Swiss banks propose withholding taxes

18th September 2009, Comments 0 comments

Swiss bankers proposed a withholding tax system for revenues generated on foreigner-owned assets.

Geneva – Swiss bankers on Thursday proposed a withholding tax system for revenues generated on foreigner-owned assets, describing it as an "efficient alternative" to data exchange in combating tax evaders.

"The model would generate tax revenues while respecting the privacy of bank clients and it would represent an efficient alternative to a system of automatic information exchange," said Urs Roth, chief executive of the Swiss Bankers Association which has almost 360 members from the financial industry.

The proposed system is modelled after a deal between Switzerland and the European Union, in which taxes are withheld on interest payments and then transferred to EU member states.

Swiss bankers said the system could be widened to other countries outside the EU.

Under this model, revenues withheld on earnings would then be transmitted to the Swiss tax authorities to be passed on to the clients' country of domicile.

However, the client's identity would only be known to the paying agent and not to the authorities.

"Under this system, the foreign country would have a guarantee that all investment income ... received by their taxpayers via a Swiss paying agent would be subject to taxation," added Roth.

At the same time, once the taxes have been deducted, the bank client would have "automatically fulfilled his tax obligations with regard to this income."

Roth said bankers have already brought the proposal to the Swiss government, which has greeted it "with great interest."

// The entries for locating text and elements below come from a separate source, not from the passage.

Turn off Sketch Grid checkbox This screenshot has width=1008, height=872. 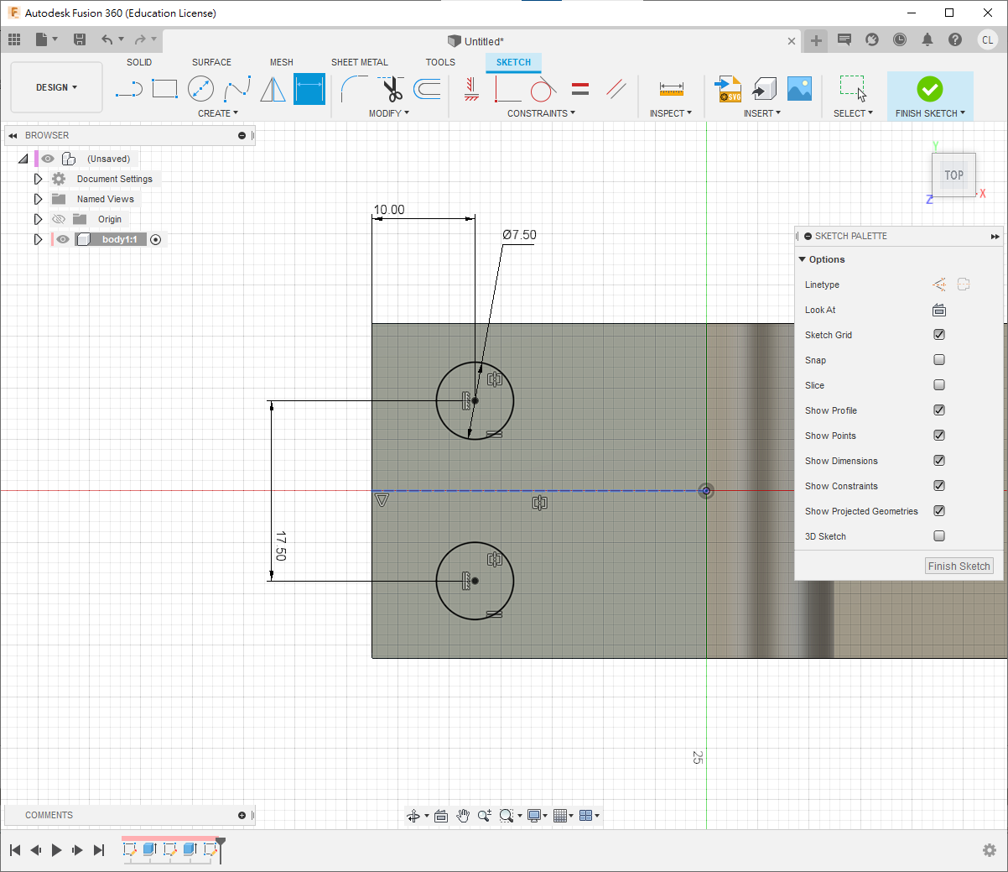tap(939, 335)
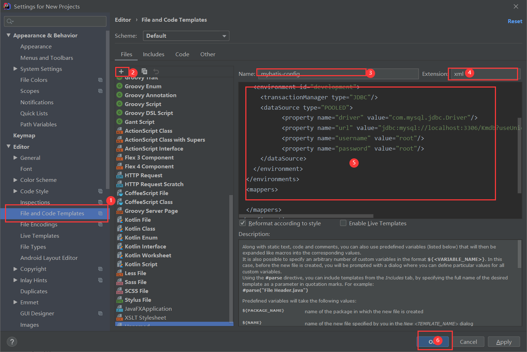Click the plus icon to create template
The image size is (527, 352).
[121, 72]
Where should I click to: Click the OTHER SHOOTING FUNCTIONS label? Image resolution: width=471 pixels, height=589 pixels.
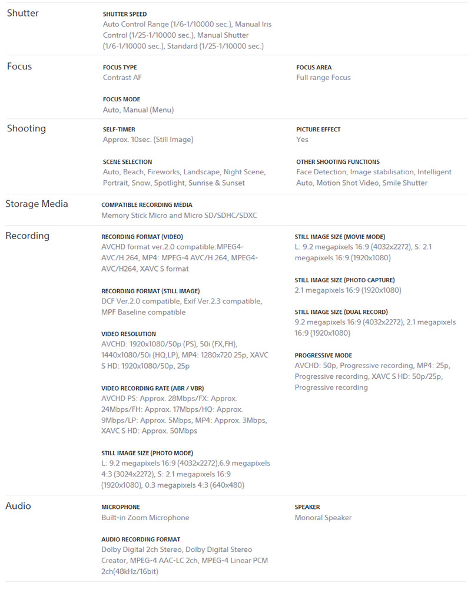[338, 162]
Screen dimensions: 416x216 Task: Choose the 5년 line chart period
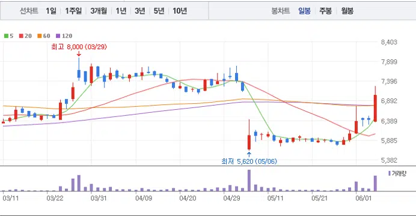click(159, 11)
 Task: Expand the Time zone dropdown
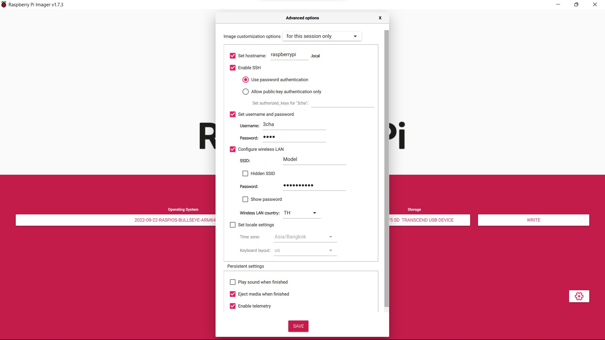331,237
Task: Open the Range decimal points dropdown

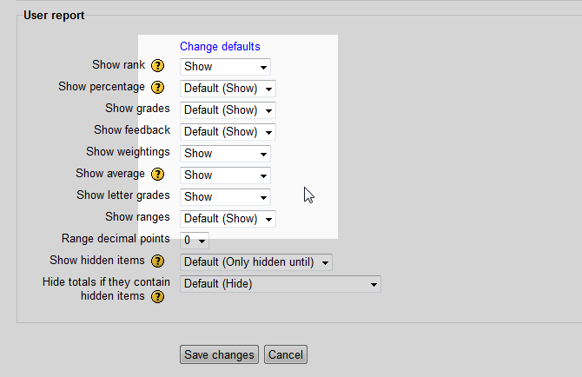Action: point(195,241)
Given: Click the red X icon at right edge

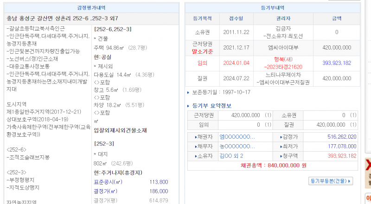Looking at the screenshot, I should click(x=368, y=164).
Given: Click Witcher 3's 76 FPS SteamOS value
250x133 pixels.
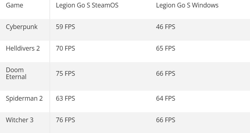Looking at the screenshot, I should point(65,120).
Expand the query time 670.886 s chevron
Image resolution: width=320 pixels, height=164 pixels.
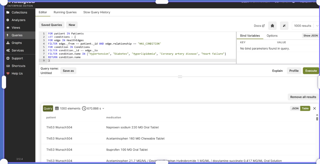click(103, 108)
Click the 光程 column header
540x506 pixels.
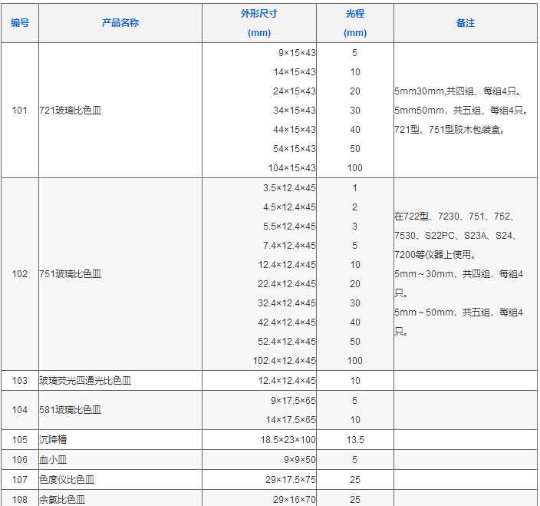coord(354,15)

Switzerland came under strong pressure in a global hunt for tax evaders, as critics say the strict banking secrecy rules here have helped to shield tax cheats.

Earlier this year, Switzerland caved in to international pressure and said it would offer more cooperation to foreign tax authorities.

The country's biggest bank UBS also recently agreed to reveal the identities of some 4,450 American clients in a landmark out-of-court settlement of a US tax-evasion case that challenged Switzerland's sacrosanct banking secrecy.